_Excerpted records:_
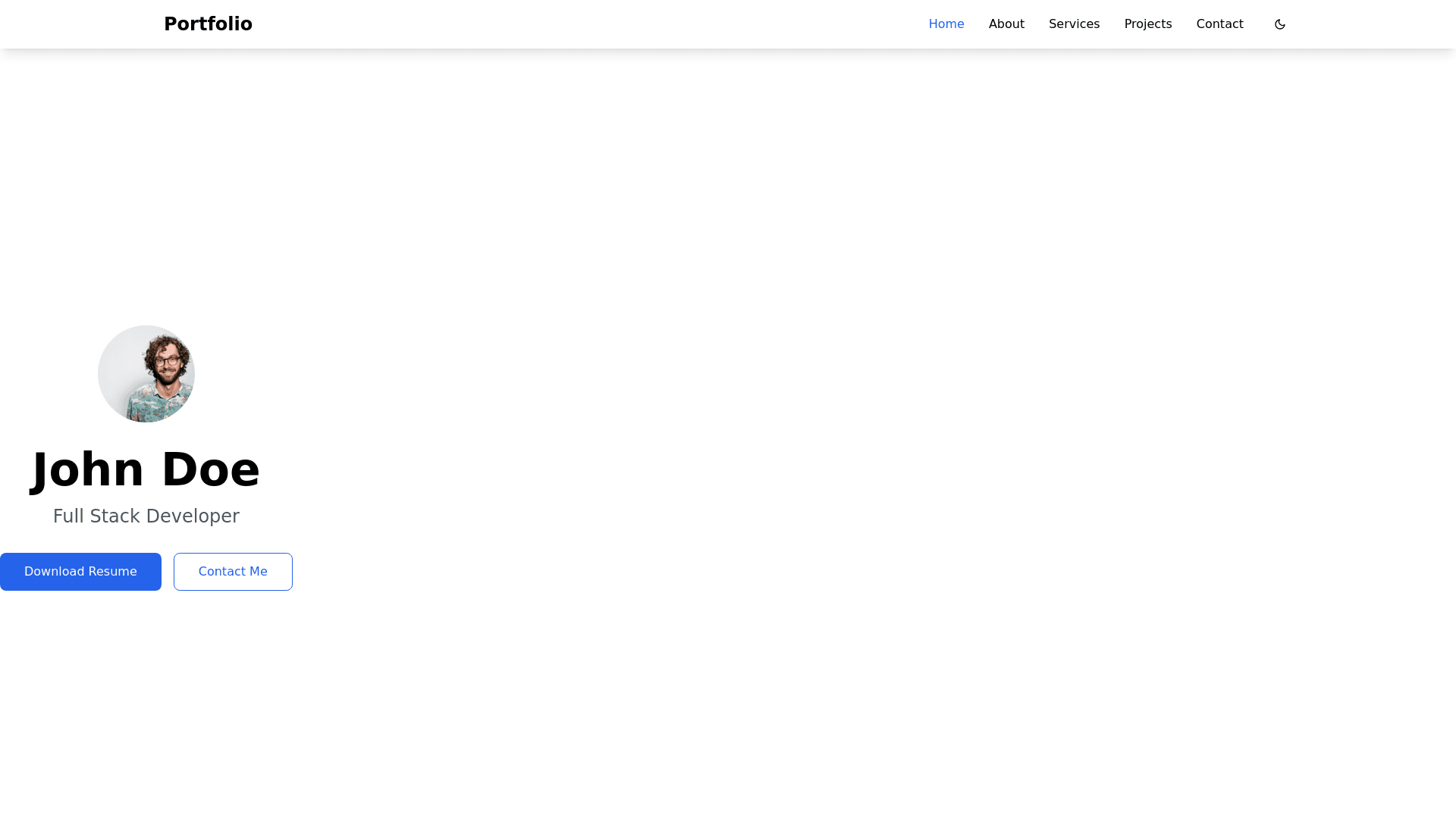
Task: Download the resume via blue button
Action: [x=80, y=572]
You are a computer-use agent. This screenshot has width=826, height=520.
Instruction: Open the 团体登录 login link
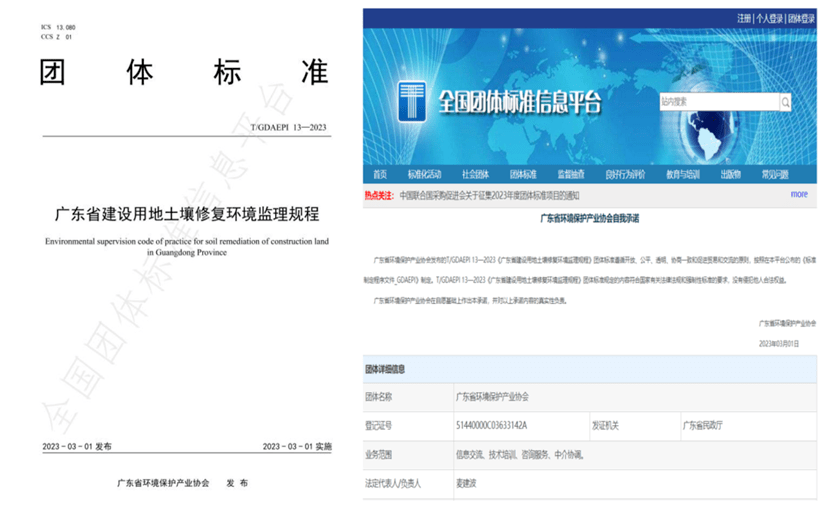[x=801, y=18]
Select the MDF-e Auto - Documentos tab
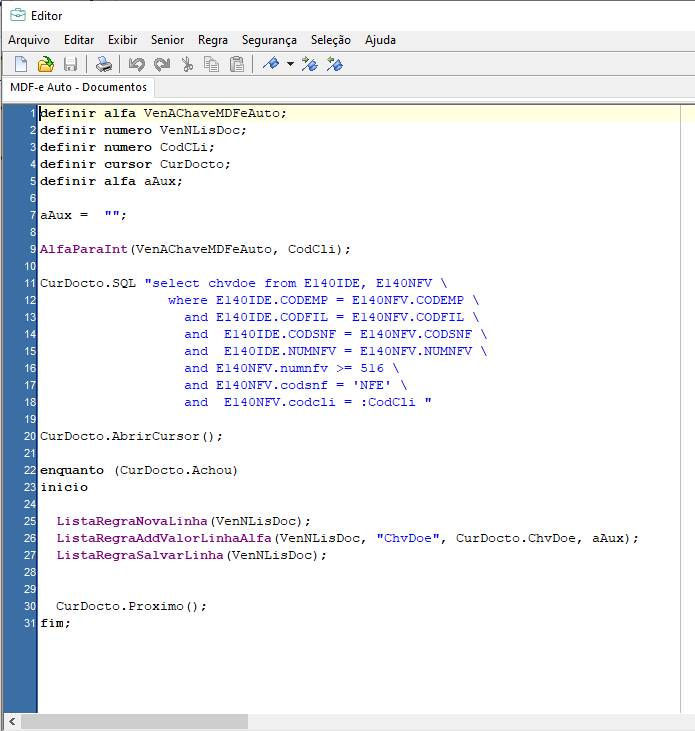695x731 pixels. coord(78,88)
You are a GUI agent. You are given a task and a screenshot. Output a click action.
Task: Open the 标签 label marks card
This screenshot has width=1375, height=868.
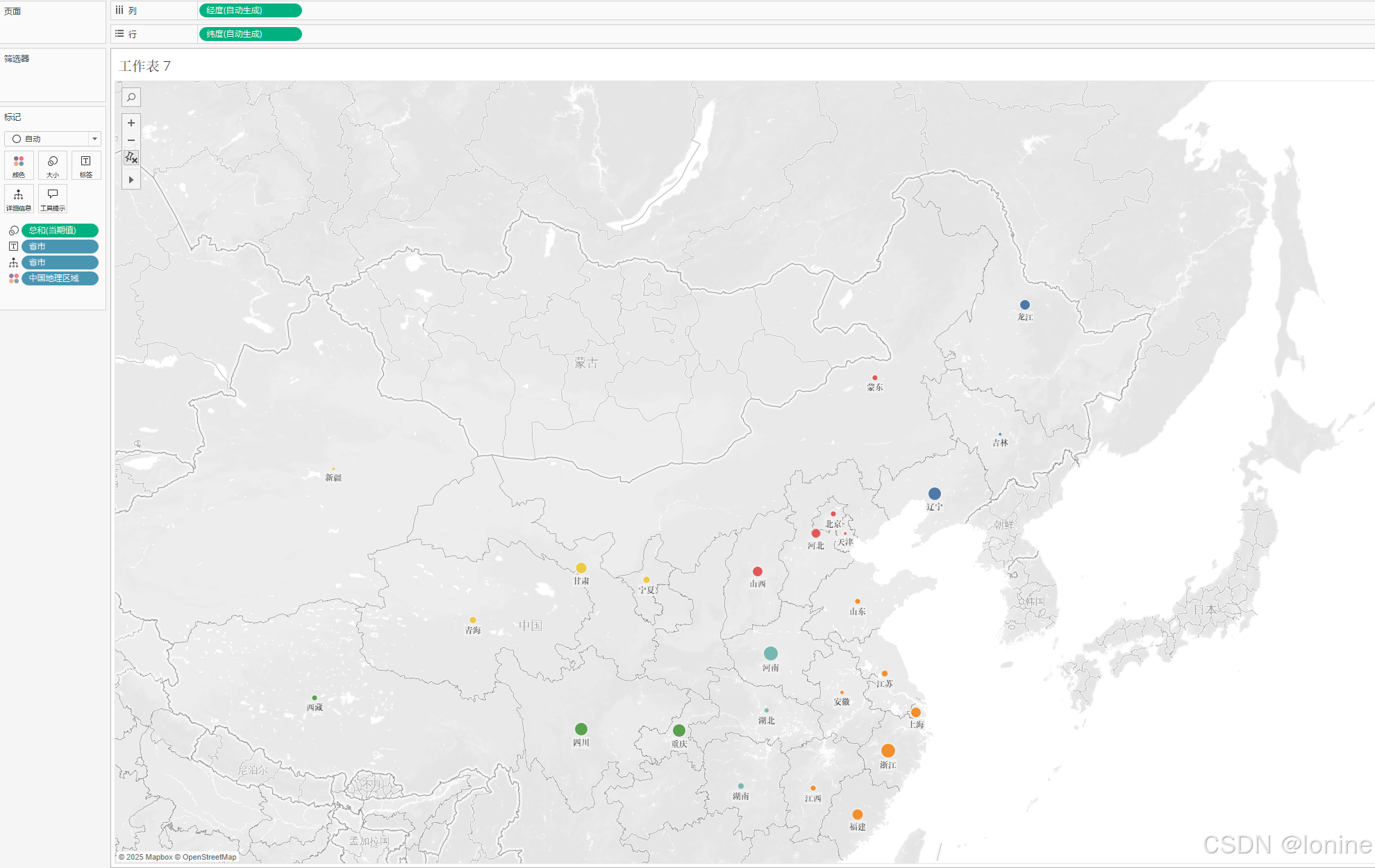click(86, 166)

==

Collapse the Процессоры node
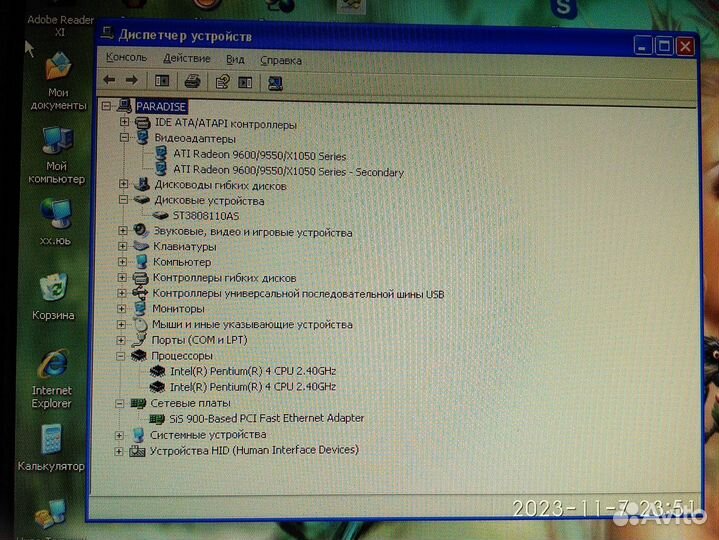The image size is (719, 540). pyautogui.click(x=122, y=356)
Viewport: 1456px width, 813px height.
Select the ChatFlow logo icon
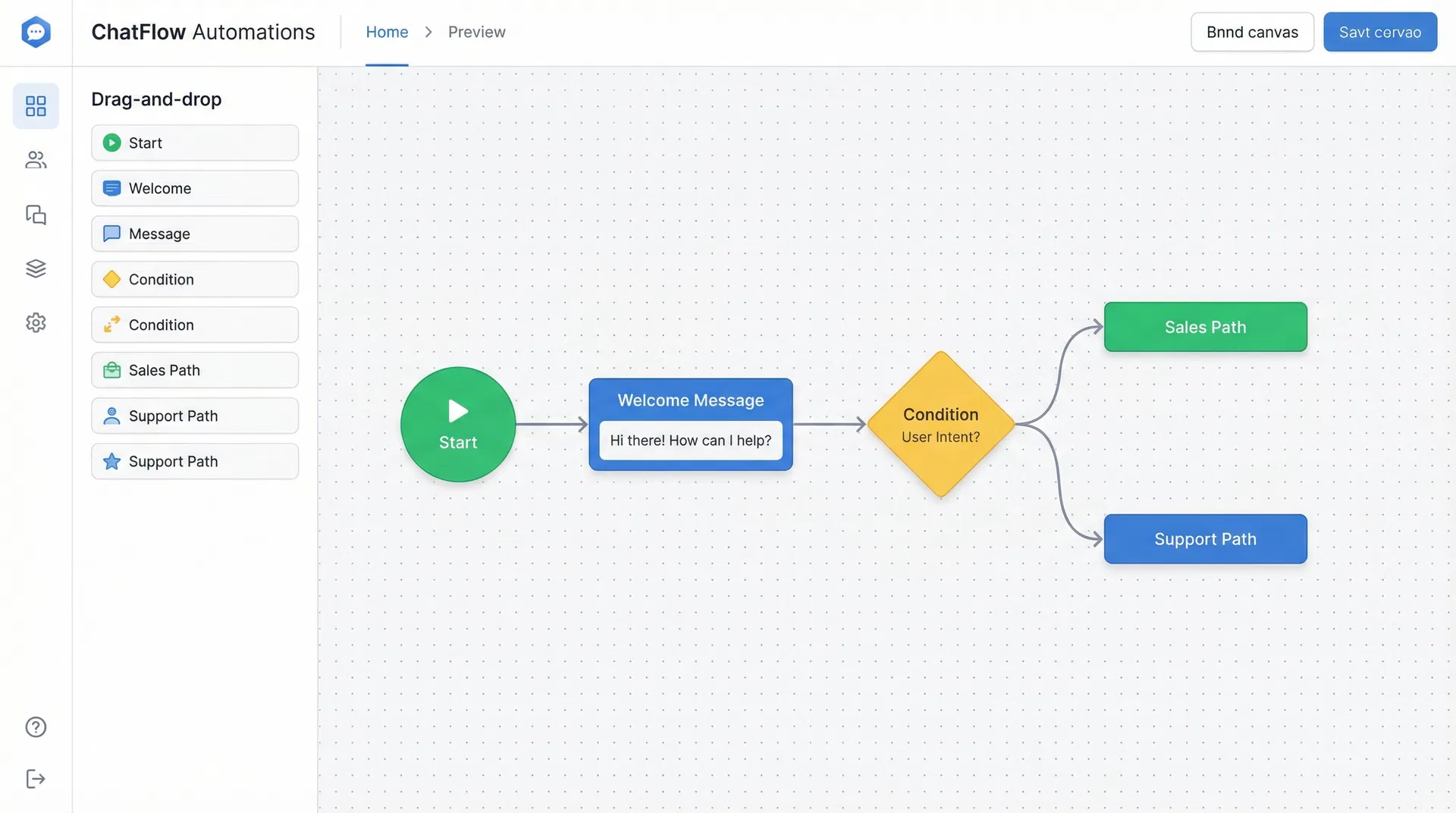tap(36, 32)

_Work to complete:_
Edit the data between the lines holding "Viewport: 1456px width, 813px height." and "tap(36, 32)", inclusive, changing "logo" to "brand" and leaving everything else unchanged. Omit the pictures.

_Correct response:_
Viewport: 1456px width, 813px height.
Select the ChatFlow brand icon
tap(36, 32)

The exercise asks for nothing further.